_Task inputs:_
————————

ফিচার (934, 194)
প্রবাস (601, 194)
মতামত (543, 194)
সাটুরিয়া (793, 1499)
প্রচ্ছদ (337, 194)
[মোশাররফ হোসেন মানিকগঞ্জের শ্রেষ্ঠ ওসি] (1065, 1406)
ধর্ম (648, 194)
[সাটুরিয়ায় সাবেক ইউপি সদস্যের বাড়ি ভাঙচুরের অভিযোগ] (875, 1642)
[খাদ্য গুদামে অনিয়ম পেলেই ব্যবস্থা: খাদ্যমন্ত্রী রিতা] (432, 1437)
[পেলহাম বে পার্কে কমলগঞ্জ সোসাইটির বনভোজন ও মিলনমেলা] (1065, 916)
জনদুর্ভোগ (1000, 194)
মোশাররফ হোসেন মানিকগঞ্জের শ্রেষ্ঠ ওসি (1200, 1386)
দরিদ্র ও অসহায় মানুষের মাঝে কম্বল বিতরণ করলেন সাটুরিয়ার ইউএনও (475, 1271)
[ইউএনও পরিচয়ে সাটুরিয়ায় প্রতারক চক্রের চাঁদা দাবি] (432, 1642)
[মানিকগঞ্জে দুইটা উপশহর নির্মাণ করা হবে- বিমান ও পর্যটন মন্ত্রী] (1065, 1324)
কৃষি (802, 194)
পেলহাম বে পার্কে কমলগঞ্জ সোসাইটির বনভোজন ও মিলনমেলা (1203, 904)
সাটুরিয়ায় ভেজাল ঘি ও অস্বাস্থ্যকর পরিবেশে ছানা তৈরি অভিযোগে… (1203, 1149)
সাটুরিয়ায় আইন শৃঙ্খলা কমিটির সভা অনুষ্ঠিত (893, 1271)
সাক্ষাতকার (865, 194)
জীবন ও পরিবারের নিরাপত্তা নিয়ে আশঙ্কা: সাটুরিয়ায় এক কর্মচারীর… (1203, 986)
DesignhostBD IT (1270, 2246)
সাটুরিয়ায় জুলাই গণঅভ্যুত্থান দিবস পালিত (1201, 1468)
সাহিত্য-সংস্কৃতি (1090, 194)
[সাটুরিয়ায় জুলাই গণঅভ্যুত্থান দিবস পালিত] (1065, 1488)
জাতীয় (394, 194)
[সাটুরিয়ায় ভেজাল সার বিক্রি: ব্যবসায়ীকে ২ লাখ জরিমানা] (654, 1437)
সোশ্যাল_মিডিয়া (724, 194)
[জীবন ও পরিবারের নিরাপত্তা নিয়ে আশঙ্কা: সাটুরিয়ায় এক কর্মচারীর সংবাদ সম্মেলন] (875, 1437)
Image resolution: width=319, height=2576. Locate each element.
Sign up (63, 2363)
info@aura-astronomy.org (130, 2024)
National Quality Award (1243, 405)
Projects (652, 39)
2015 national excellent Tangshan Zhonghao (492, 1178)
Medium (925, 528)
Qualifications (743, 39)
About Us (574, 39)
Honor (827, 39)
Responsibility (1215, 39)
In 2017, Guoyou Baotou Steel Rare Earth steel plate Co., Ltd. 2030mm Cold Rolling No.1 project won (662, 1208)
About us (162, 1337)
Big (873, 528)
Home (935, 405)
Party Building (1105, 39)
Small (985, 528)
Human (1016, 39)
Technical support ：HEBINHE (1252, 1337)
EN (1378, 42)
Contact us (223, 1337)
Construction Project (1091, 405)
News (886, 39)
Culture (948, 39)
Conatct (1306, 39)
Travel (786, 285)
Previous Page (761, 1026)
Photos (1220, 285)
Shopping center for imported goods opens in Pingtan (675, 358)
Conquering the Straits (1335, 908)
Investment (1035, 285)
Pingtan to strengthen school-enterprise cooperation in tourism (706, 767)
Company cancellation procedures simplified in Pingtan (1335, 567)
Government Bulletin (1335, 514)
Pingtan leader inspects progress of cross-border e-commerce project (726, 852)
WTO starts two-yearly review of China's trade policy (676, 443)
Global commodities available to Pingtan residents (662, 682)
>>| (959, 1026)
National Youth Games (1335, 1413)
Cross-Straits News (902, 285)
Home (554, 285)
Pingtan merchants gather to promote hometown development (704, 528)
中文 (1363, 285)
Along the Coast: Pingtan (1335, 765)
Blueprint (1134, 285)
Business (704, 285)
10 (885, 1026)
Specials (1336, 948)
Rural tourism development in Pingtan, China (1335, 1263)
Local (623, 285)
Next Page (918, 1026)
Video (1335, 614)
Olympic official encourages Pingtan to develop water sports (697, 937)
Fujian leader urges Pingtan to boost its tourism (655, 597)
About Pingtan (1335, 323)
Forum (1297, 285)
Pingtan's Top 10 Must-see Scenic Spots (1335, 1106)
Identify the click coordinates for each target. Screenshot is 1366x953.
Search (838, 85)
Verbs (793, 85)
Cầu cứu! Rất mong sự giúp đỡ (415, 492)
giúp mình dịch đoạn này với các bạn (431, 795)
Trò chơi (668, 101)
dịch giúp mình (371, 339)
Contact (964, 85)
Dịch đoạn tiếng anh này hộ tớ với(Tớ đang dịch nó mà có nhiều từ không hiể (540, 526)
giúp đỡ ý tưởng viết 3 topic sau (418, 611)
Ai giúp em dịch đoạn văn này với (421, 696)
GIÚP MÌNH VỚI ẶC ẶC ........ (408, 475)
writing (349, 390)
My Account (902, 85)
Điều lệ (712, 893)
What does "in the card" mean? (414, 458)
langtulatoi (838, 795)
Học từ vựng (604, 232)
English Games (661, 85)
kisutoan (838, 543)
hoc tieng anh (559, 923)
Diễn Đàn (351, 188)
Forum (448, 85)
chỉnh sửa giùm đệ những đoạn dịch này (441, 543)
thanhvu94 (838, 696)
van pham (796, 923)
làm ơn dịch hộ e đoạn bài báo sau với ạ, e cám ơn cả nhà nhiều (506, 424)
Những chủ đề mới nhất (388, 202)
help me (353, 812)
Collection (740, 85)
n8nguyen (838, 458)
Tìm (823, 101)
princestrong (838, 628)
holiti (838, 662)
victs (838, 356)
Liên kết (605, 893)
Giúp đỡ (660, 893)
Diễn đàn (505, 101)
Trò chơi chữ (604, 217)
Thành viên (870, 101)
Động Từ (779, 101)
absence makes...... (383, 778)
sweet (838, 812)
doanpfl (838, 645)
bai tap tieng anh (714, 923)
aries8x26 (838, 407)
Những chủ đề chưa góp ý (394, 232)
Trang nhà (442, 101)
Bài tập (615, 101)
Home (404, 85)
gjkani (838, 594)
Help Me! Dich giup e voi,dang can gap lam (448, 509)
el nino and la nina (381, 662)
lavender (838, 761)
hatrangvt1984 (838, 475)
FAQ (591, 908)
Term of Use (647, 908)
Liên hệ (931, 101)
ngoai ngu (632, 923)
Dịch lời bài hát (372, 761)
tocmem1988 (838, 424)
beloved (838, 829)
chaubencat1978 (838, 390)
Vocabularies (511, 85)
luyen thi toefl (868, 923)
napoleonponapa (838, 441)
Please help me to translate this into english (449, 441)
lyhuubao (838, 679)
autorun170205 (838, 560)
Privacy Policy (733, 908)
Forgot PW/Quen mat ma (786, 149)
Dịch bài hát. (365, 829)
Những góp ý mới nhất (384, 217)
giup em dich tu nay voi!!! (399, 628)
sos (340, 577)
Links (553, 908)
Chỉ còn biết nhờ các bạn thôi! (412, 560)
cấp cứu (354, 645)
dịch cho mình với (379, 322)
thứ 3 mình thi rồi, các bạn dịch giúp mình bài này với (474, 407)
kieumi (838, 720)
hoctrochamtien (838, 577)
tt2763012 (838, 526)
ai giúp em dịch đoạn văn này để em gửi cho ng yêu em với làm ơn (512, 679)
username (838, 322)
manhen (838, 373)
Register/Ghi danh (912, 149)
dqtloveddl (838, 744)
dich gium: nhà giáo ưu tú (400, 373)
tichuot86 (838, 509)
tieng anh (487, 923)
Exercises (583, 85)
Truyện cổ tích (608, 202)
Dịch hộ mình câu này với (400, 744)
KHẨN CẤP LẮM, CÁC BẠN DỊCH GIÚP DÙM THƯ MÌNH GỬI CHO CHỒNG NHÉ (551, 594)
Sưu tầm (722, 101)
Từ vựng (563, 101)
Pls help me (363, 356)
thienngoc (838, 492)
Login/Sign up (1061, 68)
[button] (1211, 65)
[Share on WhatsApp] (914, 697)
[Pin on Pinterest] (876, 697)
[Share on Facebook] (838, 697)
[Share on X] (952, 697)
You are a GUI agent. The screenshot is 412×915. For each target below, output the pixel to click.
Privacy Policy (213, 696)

————————

_Problem:_ Return, from the data above, each line in which the string "click" appears.

_Task output:_
Identify the click coordinates for each target. Screenshot is 1366x953.
You are a GUI agent. The screenshot is 412×915. For each target below, output the pixel to click.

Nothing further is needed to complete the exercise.